ABOUT THIS EXERCISE - From the line containing "You are a computer-use" through the last line of the records below, each line is to be repeated exactly; pictures are to be omitted.

LISTED RECORDS -
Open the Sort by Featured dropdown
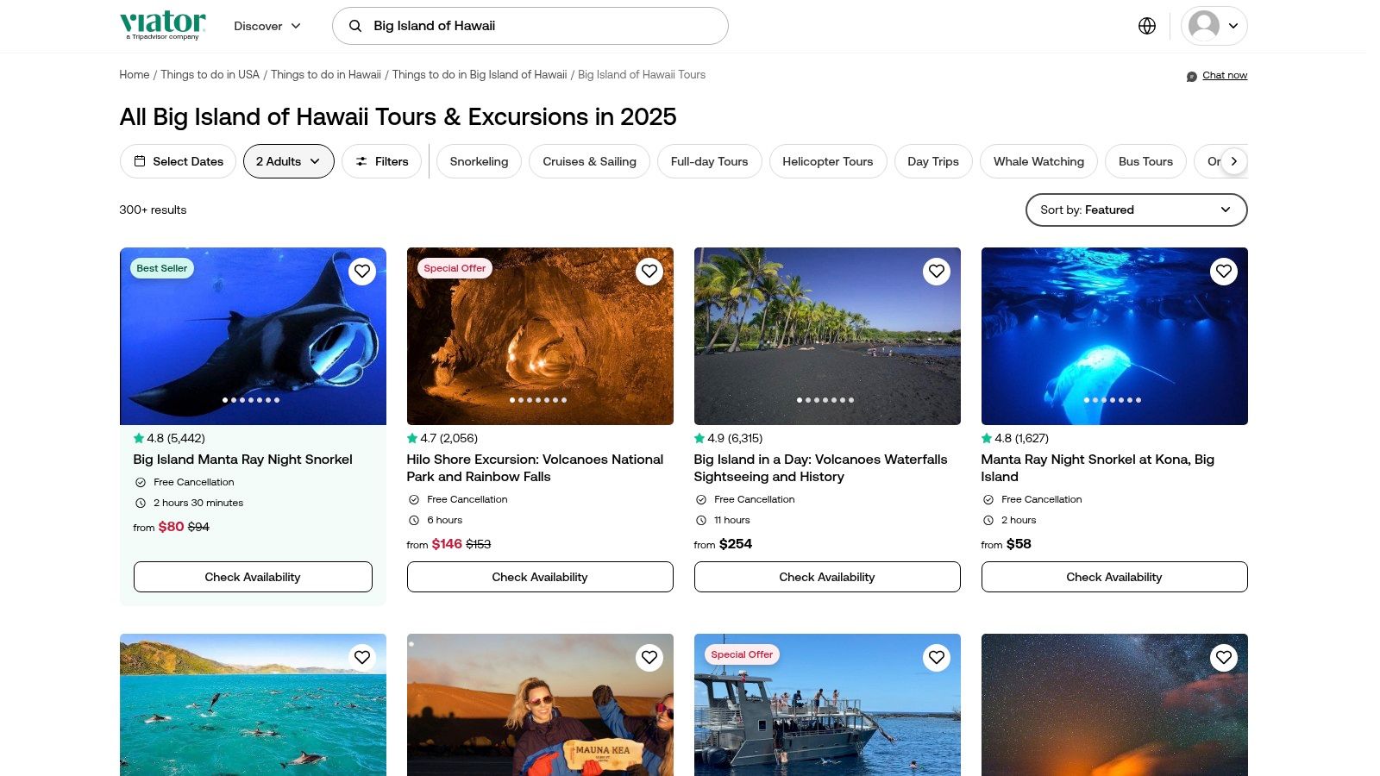 1136,210
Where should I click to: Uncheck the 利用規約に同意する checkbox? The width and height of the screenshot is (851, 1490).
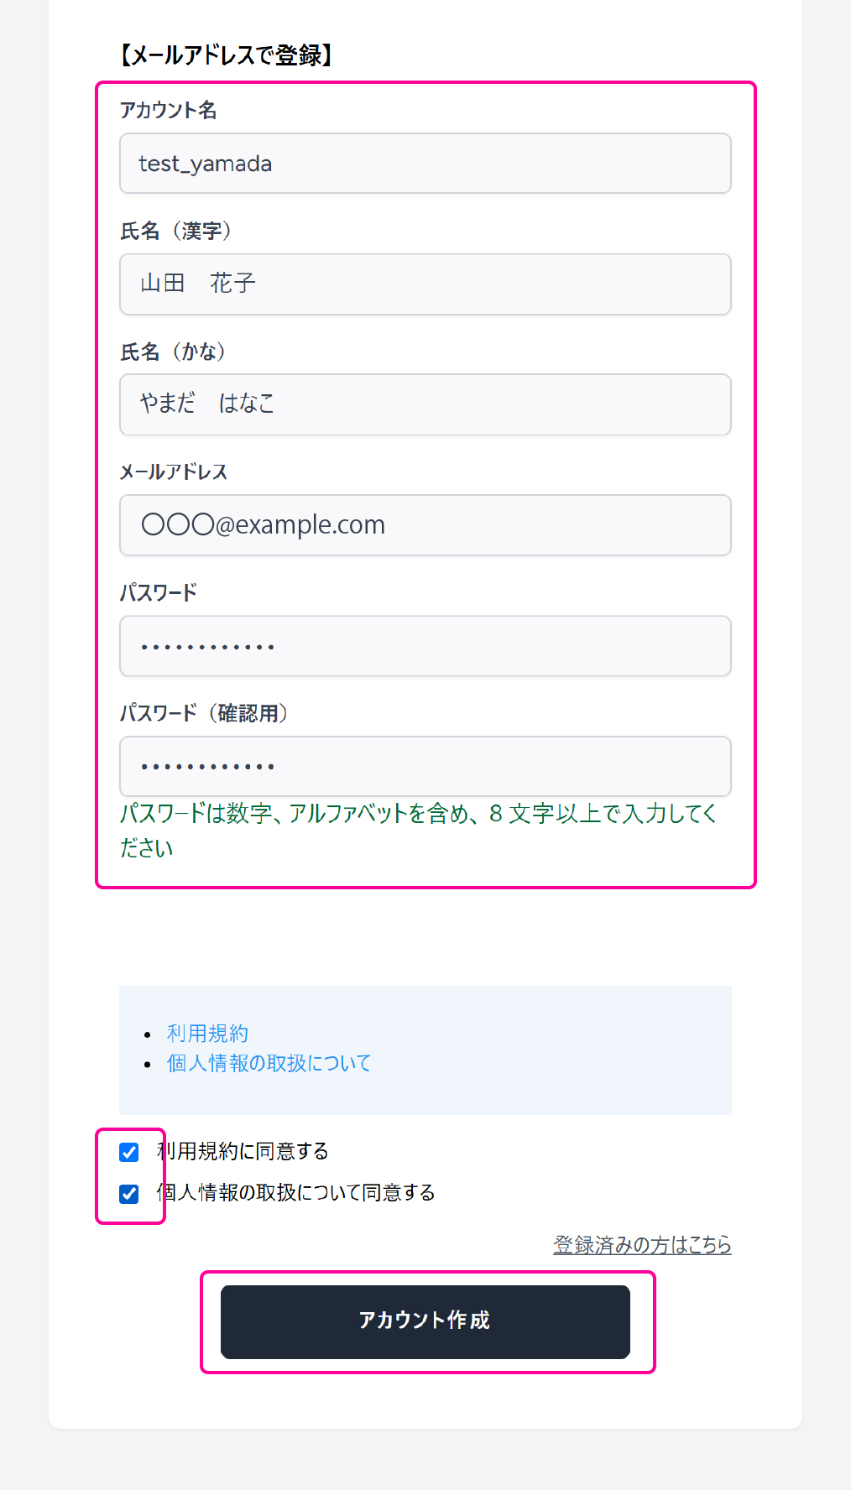(x=129, y=1152)

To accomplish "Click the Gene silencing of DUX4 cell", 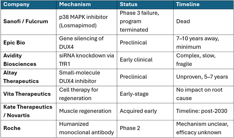I will point(87,43).
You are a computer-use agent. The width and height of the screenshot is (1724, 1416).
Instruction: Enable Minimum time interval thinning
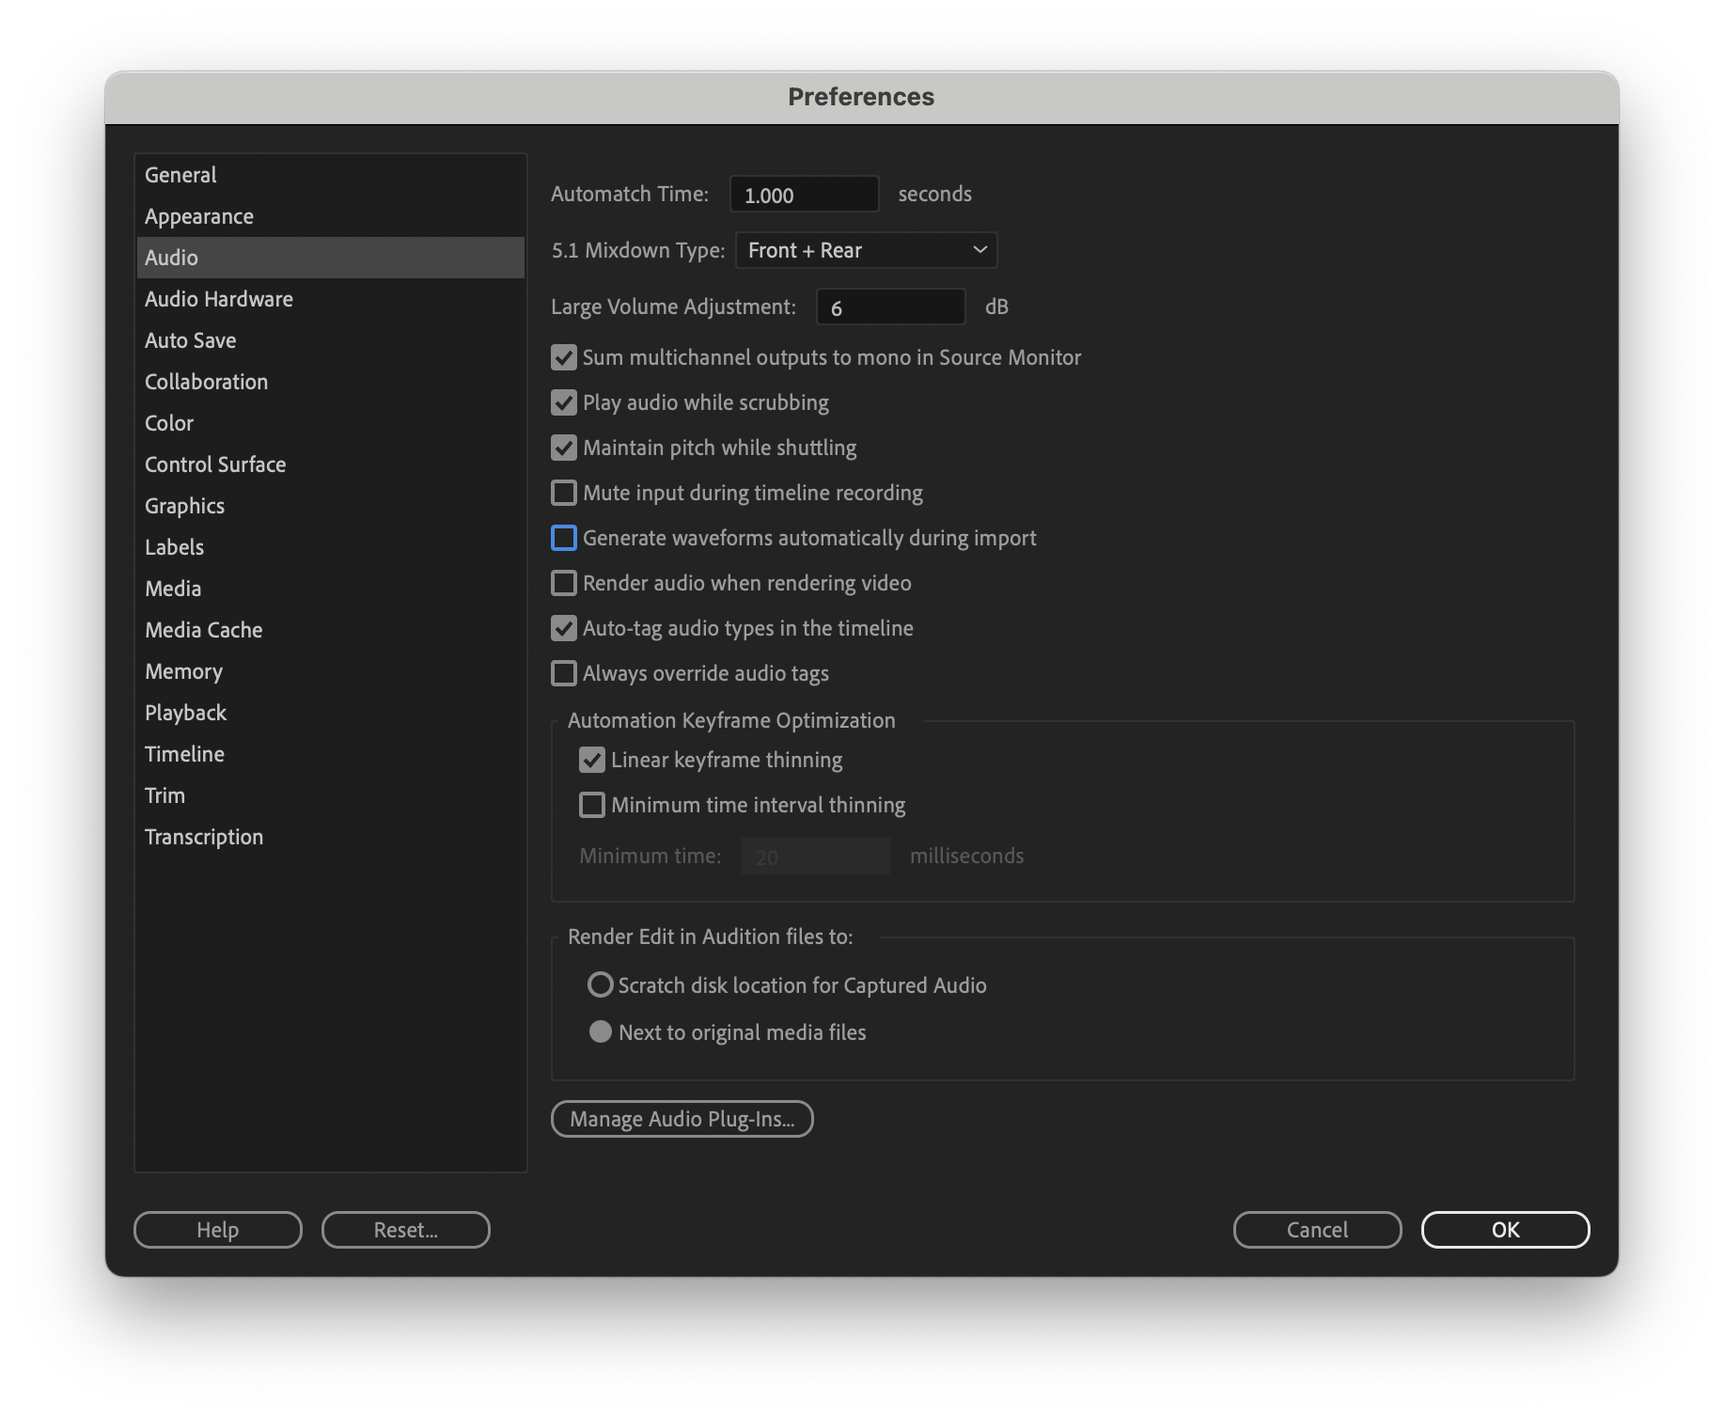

EXERCISE RESULT -
You are a computer-use agent. The width and height of the screenshot is (1724, 1416).
Instruction: Enable Minimum time interval thinning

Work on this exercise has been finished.